Here, we investigated the efficiency and scalability of the proposed method. As in the previous accuracy evaluation, the network with only static edges was set as the initial network G(0) for adding edges, and the whole graph with both static edges and dynamic edges was set as the initial network G(0) for removing edges. We measured the average update time for a single edge insertion and deletion. The results are list in Table 3. These show that the proposed method is about 1.3 times faster than IMCPR2 algorithm and 30 times faster than BahmaniPR algorithm. BahmaniPR method is slow because it adjusts too many unnecessary random walk segments to update PageRank scores for a single edge modification. And since IMCPR2 method does not save any random walk segment, it has to simulate \(2M_{t+1}\) random walks for each edge modification. However, our experiments show that simulating \(M_{t+1}\) random walks is much slower than updating \(M_{t+1}\) saved random walk segments in memory, especially for graphs with weighted edges.

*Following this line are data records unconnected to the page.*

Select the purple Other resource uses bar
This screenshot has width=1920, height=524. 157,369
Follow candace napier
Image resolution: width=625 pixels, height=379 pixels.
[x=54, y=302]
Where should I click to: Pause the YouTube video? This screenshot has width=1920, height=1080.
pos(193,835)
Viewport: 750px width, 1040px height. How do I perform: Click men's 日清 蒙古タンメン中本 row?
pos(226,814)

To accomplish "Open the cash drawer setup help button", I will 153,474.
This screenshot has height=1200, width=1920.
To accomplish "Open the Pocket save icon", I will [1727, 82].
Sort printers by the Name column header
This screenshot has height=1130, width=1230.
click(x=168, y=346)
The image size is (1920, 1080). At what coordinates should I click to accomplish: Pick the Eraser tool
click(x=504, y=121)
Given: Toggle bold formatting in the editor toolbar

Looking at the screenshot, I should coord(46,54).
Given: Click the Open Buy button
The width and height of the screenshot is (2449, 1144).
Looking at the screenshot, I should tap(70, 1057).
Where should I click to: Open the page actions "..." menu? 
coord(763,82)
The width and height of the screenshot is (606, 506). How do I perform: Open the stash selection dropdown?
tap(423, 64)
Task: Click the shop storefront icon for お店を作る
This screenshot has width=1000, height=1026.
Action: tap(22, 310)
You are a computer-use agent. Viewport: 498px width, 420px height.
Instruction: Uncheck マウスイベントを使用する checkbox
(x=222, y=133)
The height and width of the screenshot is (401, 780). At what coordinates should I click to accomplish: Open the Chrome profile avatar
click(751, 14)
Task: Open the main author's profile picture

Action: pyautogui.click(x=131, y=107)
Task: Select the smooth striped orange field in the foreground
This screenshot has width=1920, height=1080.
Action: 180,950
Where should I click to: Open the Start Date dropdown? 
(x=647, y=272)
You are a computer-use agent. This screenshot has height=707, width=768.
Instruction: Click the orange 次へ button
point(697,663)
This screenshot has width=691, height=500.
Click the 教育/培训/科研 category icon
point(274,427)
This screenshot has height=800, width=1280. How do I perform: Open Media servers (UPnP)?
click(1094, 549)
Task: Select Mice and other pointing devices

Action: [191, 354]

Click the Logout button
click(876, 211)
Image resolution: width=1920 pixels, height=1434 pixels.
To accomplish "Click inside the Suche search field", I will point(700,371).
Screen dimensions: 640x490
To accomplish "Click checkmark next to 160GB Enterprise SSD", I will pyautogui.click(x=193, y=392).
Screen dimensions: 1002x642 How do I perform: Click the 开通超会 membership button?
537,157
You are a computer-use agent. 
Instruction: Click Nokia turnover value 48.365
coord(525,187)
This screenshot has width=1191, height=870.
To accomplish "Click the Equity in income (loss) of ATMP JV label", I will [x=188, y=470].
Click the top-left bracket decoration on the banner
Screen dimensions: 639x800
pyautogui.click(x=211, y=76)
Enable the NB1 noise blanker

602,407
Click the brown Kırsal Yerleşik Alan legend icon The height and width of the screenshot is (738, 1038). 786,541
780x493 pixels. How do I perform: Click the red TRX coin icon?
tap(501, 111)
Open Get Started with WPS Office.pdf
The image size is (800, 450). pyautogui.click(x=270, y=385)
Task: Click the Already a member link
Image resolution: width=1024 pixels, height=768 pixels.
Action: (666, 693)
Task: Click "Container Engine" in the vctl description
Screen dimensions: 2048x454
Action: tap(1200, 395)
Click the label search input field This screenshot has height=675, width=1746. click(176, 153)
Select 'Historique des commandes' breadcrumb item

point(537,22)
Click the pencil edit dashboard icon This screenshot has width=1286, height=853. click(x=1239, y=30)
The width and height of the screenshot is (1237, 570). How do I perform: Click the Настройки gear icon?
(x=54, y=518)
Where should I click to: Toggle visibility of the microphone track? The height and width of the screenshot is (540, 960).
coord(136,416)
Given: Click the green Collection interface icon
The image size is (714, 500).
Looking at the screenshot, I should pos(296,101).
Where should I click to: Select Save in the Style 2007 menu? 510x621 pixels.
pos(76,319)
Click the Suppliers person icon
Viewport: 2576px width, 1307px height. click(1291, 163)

Table 3. Average update time (ms) for inserting or deleting a single edge.
Fig. 4.
figure 4

Scalability of the proposed method.

We also verified that the proposed algorithm is scalable for large networks. For a graph with n nodes, the update time for a single edge modification is actually inversely proportional to the average outdegree \(|\varvec{E}|/n\), where \(\varvec{E}\) is the edge set. To verify this claim, we plotted the relation between the average update time and the average outdegree \(|\varvec{E}|/n\) in Fig. 4(b). We measured the average outdegree and the average update time every time 4% percentages of dynamic edges were inserted. Results on real-world datasets show that the average update time of 4 networks except email-Enron are inversely proportional to their average outdegree. And the email-Eu-core network, which does not contain any added or removed nodes, perfectly supports our claim. Figure 4(a) also shows that the average outdegree of a graph keeps stable or increases when it grows larger. Therefore our algorithm is also suitable for large networks.

6 Conclusions

In this paper, we proposed an efficient PageRank tracking algorithm on dynamic networks, which does not accumulate errors in long term evolution. The proposed algorithm is practically 1.3–30 times faster than state-of-the-art algorithms. We also presented a revisit probability model, which overcomes existing limitations of state-of-the-art Monte Carlo algorithms for tracking PageRank in dynamic networks. In future work, we hope to extend our method to Personalized PageRank [9, 12, 20] as well.